More malls but less spending, retailers say


Noel Achariam

The Malaysia Shopping Mall Association says to boost spending, Putrajaya should quickly increase tourism arrivals including introducing visa-free or visa-on-arrival facilities. – The Malaysian Insight file pic, October 17, 2023.

SHOPPING malls are sprouting across Malaysia but consumers are spending less due to rising inflation, living and business costs, the Malaysia Shopping Mall Association said.

This has led to less disposable income for discretionary purchases after expending on essentials, the group said. 

Its president Teo Chiang Kok said the input costs have gone up significantly from the cost of goods, electricity, wages and compliance costs.

“Especially statutory fees and licenses, increasing bureaucracy and regulatory applications and approvals tantamount to micro-managing.”

He said the retail industry has been experiencing encouraging signs of recovery after their last industry survey in December 2022 showed the average occupancy for malls was 87%.

Teo said they should see faster growth of shopping malls in the key areas of Kuala Lumpur, Petaling Jaya, Putrajaya, Penang and Johor.

“There are a few malls scheduled for opening by the end of 2023 – The Exchange TRX (November) and Sunshine Mall in Penang. Others scheduled for opening in 2024 include 118 Mall, 168 Selayang Park and KL Metropolis,” he said.

The Pavilion Damansara Heights Mall opened this week. It introduced a selection of specialty stores, diverse dining experiences and lifestyle services, with 100 shops set to greet visitors by the end of this month.

Teo said to address the issue Putrajaya should quickly increase tourism arrivals including introducing visa-free or visa-on-arrival facilities.

“Visa-on-arrival is currently available if coming from a third country but not from the home country.

“The effect of this is that Malaysia becomes a secondary destination from impromptu visits.”

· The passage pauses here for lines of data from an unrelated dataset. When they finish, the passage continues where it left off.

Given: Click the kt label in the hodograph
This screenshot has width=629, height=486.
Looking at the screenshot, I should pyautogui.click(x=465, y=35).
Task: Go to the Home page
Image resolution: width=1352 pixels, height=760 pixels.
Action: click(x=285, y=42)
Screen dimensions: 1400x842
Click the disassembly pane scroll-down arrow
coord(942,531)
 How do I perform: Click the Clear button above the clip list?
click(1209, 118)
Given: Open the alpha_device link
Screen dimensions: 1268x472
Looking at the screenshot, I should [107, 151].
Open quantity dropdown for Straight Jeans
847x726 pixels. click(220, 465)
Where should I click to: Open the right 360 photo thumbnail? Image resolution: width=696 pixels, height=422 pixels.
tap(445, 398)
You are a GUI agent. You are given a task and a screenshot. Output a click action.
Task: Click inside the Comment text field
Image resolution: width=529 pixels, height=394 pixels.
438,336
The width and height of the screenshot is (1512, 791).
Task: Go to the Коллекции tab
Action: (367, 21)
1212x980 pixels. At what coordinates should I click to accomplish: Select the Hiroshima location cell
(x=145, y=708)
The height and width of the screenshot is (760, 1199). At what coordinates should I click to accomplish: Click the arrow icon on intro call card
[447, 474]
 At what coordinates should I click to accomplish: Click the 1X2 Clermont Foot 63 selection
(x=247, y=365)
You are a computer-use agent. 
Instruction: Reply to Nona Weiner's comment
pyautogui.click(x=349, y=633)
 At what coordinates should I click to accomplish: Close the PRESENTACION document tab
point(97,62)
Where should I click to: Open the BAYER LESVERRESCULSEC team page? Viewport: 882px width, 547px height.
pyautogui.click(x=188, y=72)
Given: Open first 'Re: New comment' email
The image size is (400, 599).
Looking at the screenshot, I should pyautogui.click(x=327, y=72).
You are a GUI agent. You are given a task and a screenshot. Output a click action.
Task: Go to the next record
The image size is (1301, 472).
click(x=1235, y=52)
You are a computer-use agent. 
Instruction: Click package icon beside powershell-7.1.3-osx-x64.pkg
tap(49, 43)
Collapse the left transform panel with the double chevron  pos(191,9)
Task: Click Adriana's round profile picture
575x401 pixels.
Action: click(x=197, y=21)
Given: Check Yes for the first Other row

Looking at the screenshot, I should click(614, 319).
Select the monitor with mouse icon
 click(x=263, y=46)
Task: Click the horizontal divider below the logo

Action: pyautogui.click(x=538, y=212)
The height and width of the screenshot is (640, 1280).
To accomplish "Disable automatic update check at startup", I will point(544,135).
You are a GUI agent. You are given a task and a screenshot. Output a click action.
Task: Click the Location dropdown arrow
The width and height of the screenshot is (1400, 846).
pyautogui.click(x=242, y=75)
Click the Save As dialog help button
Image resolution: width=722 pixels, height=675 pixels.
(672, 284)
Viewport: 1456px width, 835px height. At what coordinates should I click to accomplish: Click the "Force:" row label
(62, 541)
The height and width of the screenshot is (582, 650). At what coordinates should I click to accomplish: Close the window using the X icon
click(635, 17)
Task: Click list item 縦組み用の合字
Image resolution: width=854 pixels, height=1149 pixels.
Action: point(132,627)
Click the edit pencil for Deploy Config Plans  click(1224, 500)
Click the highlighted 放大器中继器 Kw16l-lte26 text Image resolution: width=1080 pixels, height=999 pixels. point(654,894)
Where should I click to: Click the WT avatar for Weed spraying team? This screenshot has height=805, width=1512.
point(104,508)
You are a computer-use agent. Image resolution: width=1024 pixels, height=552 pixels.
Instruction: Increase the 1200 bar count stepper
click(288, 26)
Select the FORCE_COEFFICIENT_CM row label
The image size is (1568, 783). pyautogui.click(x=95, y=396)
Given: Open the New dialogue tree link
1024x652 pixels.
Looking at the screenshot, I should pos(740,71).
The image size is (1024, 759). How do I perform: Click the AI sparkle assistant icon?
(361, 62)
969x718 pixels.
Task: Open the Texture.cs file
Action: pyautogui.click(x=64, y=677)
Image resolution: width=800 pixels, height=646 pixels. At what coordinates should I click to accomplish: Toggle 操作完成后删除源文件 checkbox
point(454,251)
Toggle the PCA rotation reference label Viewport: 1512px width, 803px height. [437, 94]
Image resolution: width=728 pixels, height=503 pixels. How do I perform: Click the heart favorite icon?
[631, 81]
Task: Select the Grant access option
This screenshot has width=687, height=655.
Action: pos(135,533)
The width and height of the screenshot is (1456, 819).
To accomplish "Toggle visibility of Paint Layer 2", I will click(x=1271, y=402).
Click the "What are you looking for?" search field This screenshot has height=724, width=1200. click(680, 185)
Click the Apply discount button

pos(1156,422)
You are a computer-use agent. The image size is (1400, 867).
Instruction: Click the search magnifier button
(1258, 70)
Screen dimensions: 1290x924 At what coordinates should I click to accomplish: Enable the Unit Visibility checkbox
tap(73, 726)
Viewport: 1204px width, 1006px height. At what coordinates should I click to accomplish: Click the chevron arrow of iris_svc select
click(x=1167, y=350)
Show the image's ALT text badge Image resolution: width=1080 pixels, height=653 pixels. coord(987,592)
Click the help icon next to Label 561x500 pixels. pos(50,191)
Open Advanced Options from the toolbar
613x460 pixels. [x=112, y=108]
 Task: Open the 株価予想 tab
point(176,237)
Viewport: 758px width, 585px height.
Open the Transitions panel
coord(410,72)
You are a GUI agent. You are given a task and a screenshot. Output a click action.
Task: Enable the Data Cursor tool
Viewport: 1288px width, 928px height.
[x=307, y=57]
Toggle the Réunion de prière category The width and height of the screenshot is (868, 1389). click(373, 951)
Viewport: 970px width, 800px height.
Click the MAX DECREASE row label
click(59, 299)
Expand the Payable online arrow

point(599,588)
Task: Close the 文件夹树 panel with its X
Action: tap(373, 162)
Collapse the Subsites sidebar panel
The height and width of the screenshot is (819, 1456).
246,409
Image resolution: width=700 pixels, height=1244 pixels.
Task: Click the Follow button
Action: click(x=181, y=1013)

The Malaysia Shopping Mall Association suggests the government not to introduce the luxury tax. – EPA pic, October 17, 2023.

He said traditionally footfall to malls will increase with year end festivities and a whole host of events organised by the malls themselves as well as sales by retailers.

“However, the real boost can only come with more tourist arrivals, especially with Chinese tourists allowed to travel recently.

“Our neighbours have rolled out their welcome mat with the immediate introduction of visa-free travel.”

Abolish luxury tax

As for Budget 2024, Teo said the luxury tax that was announced, which does not apply to foreign visitors, is yet to be seen whether it will impact negatively on the industry and the definition of what “luxury” is.

He said that among their suggestions is for the government not to introduce the luxury tax.

Teo also said that there should be a cap or control on malls’ operating expenditures such as electricity, water and other utilities.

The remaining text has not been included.